Lise birinci sınıfa başladığımızda yatakhaneye yeni bir dönem gelmişti. Artık bizim dönem, üst dönemdi ve artık hıncımı çıkarabileceğim bir sürü 8. sınıf öğrencisi gelmişti yatakhanemize! Böyle düşünmemin sebeplerinden ilki geçen yıl boyunca ruhumun kararması ve zihniyet olarak yozlaşmamdı elbette ama ikincisi ve daha önemlisi, canlı bir örnekti. Benim bir üst dönemimden -aynı benim gibi- bir arkadaşım geçen yıl boyunca benimle uğraşıp durmuştu ve bu şekilde kendisine yapılanların acısını büyük ölçüde benden çıkarmıştı. Ben de dış görünüm ve karakter bakımından zayıf, hatta garanti olsun diye biraz da aptal bir-iki alt dönem çocuğu seçip uğraşmaya başladım. Yok, olmuyordu. Uğraştığım çocuklar arkadaşım olmuşlardı ve hatta onlar bile bana “taş atmaya” başlamışlardı, ilk haftalarında. Bereket o taşları yemedim ama yine de o alt dönemliler üzerinde bir otorite de kuramadım. Ezmek benim yapımda yoktu ki.

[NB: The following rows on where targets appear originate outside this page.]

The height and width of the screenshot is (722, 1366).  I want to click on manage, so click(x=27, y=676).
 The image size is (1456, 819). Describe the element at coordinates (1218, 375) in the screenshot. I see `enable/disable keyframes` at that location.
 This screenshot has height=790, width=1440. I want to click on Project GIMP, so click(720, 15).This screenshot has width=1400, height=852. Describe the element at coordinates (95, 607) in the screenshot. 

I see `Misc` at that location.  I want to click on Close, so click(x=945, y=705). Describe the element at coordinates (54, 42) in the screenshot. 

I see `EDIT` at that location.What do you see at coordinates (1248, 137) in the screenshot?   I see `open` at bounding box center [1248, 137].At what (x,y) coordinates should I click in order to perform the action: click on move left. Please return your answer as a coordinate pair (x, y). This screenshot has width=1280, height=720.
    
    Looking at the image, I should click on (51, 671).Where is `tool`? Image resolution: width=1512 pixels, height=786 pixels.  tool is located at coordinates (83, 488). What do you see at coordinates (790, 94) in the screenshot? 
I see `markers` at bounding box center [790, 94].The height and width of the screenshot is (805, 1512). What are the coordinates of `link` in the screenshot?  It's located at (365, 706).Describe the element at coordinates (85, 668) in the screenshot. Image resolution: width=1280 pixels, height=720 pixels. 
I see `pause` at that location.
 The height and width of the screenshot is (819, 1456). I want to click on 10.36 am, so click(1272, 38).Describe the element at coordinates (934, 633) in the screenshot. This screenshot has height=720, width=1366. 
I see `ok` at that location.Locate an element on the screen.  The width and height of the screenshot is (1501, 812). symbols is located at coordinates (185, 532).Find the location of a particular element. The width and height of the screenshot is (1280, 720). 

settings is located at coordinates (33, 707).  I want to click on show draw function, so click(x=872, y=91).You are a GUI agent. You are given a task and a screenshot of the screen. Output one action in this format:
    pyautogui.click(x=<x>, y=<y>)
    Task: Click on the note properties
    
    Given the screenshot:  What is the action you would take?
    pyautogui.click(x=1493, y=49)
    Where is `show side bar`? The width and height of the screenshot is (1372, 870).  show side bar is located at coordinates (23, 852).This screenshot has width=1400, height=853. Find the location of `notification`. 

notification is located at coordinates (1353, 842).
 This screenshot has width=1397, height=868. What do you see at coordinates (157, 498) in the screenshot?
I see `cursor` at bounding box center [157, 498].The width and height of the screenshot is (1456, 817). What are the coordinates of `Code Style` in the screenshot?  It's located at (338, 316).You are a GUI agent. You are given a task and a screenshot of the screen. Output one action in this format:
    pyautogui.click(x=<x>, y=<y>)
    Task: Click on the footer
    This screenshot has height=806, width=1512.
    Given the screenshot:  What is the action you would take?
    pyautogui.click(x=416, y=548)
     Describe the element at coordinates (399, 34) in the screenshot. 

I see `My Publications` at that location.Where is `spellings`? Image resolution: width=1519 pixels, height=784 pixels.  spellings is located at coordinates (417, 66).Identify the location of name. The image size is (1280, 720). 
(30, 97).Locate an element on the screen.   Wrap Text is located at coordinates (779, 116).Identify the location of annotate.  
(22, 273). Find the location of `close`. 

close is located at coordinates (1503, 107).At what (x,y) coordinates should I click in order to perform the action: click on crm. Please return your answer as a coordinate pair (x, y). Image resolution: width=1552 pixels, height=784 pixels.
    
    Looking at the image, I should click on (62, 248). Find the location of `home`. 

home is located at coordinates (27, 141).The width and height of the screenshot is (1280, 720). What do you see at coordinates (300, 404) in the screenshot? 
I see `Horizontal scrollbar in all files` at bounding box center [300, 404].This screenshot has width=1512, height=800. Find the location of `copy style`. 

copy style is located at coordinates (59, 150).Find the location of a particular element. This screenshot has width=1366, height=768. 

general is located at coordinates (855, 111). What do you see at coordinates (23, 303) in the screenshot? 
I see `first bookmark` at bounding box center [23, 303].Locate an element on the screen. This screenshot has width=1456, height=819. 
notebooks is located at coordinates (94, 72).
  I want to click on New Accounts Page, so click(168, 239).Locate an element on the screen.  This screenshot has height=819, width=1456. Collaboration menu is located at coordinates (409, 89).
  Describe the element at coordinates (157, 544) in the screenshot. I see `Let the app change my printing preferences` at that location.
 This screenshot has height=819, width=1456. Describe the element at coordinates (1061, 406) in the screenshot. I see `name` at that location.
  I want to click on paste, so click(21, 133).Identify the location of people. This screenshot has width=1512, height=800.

İkinci senenin, ikinci seneye geçtiğimiz için biraz daha rahat geçeceğini düşünmüştüm. Alakası yoktu, daha da beterdi. Yatakhanemizde toplam 5 dönemden 100 küsur öğrenci vardı ve ÖSS’ye en yakın olan en üst dönem bir şekilde daha serbest davranma hakkına sahipti. Aynı zamanda sanırım 5. dönem, 2. dönemi daha bir “seviyordu” çünkü önceki yılki 5. dönemlilerin de bizim üst dönemimiz olan 2. dönemlileri bayağı hırpalamıştı. Bu sene ise sıra bizdeydi ve artık her gece odayı, benimle en ağır sözlerle (çok şükür, yalnızca sözlerle) ezen “ezen”ler ziyaret ediyordu.
Yılın yarısı geçtikten sonra hem kendi dönemimin, hem üst dönemimin, hem en üst dönemin alayları iyice arttı ve o zamanlar aklıma gelen ve ilkinde doğaçlama oynasam da sonradan rolüme iyice alıştığım bir şey uydurdum kendime: bayılmak. Belki “Stresten dolayı artık adamın beyni kısa devre yapıyordur da o yüzden bayılıyordur, çok üstüne varmayalım adamın.” diye düşünürler diye, klasik alaylardan birinde bayılma numarası yaptım. Sonrasında bir-iki hafta bayılma numarası yapmak zorunda kalmayacağım kadar rahat günler geçirmiştim ama sonra bu numaram da ters tepti ve bayılmamla bile dalga geçer oldular. Şu anda bunları yazarken epey gülüyorum, eğleniyorum çünkü o zamanlar bayılmamla dalga geçmelerine ciddi ciddi üzülmüştüm. Yalanıma iyice kendimi inandırmış olmalıyım ki “Hastalanıyorum yine dalga geçiyorlar, yeter be!” diye içten içe isyan ettiğimi hatırlıyorum.